About these three major categories we just listed: other than free over-the-air TV, these are all categories that include a lot of different services. But by grouping our solutions like this, we can get a good grasp on what different sorts of cord-cutting solutions are available. Remember: the best video streaming services can come in a few different flavors!
All of these will allow you to watch content on your TV, by the way, so don't worry about having to watch anything on a computer screen. We'll cover devices in Part II, but first, let's talk a bit about each of these three types of content-replacement techniques and what they have to offer you. We'll work through them in the same order that we listed them in that bullet list above.
The long name might have you feeling confused, but there's nothing tricky going on here: this is the type of streaming service that you're probably most familiar with. Streaming video on demand (or “SVOD”) services are the ones that allow you to select a movie or TV show episode and watch it whenever you want – in other words, “on demand.” Netflix is the most famous of the SVOD services, but there are a ton of them out there these days: Amazon, Hulu, and Crackle, to name just a few. Here's a list to get you started:
That's not an exhaustive list, of course — we've left out HBO competitors like Showtime, AVOD options like Popcornflix, and genre-specific streaming services like Shudder, to name just a few — but it's a great place to get started as you check out various SVOD services.
Streaming video on demand is a great way to replace content from TV: you can watch your favorite shows and movies online whenever you want! But is that really the same thing as being able to watch TV without cable? To some people, sure — but others might find that their favorite things about TV are missing. What about brand-new episodes of the latest network TV shows? What about channel surfing and “just seeing what's on?” What about live sports?
One answer to these cries is the live TV streaming service, or “skinny bundle.” The idea is a pretty simple one: these services are like cable subscriptions, only online – and cheaper.
Cable stinks, but it didn't always stink, and its channel bundles include some great stuff. That inspired the companies behind the major live TV streaming services to set out to beat cable at its own game. They began to offer pay TV “multichannel” services – industry lingo for cable- and satellite-type pay TV bundles – only they slashed the size and the price of cable's bulky bundles and offered folks a key selection of channels for less. And since these services stream online, you can watch them anywhere and on almost any device.
These services offer the network TV channels you crave: ESPN, AMC, TBS, and a whole lot more. You can subscribe to premium channels like HBO through these same services (they're usually available as add-ons for a set price), and you'll also get major broadcast networks like ABC, CBS, Fox, and NBC – though the catch with those four is that they'll be available in select markets only. The major skinny bundles also offer a mix of regional sports networks (in their relevant markets only), meaning you may be able to cancel cable and still watch your favorite local professional and college sports teams.
Here are a few of the live TV streaming services you should know about. Click the name of any of these services to sign up. Many of these services offer free trials!
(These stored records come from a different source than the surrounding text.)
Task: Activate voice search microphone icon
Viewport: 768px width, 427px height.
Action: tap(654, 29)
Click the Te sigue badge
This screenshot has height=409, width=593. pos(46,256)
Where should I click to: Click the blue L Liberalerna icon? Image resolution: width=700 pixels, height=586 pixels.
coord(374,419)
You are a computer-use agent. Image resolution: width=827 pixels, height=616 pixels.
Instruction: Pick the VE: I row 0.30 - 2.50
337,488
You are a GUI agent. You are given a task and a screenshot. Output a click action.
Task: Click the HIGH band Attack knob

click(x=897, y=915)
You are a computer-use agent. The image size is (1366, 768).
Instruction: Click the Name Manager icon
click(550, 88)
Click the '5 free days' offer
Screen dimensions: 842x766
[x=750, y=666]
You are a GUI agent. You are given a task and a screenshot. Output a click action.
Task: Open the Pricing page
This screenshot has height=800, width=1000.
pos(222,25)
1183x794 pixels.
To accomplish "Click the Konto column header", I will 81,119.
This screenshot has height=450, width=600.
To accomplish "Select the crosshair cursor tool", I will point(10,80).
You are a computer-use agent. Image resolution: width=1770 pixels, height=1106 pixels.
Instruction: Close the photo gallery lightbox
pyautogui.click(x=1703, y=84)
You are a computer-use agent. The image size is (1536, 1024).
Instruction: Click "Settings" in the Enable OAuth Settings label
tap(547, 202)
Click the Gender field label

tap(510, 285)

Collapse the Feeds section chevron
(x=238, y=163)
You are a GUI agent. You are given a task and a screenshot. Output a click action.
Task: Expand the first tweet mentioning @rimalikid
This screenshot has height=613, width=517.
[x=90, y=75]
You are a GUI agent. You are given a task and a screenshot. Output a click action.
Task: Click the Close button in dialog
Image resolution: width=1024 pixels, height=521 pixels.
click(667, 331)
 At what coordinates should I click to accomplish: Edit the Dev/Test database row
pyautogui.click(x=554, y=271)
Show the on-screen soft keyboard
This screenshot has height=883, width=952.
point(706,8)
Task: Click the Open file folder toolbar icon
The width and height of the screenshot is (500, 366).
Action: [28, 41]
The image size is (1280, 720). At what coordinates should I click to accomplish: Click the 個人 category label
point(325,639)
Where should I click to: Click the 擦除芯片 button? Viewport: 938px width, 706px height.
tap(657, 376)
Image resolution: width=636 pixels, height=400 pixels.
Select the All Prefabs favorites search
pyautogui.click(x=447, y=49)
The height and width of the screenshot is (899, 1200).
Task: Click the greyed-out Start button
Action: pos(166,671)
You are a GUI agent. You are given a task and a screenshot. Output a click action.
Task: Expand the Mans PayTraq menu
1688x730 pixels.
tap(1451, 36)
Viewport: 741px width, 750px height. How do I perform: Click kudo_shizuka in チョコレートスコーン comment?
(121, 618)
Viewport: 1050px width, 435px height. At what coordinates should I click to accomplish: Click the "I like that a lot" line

As with the SVOD services, this isn't an exhaustive list, but these are the live TV streaming services that we know and love best here at Cordcutting.com.
Free over-the-air TV is one of the most under-reported parts of the cord cutting revolution, but many cord cutters know that cable wouldn't be nearly so easy to part with if it weren't for this free TV bonanza.
Here's the deal: your local ABC, CBS, Fox, and/or NBC affiliates are broadcasting from those big towers you see on their properties. They've been doing so since before cable existed, and they're still going strong. You can get that coverage for free just by picking out an antenna that's appropriate to your location, connecting that antenna to your TV, and scanning for channels. And you'll find that it's not just the “big four” major networks: PBS, Univision, and a bunch of other channels are broadcast over the air, too. Your selection will vary depending on where in the country you are, but you should have lots of options in most urban and suburban areas, as well as in plenty of rural ones.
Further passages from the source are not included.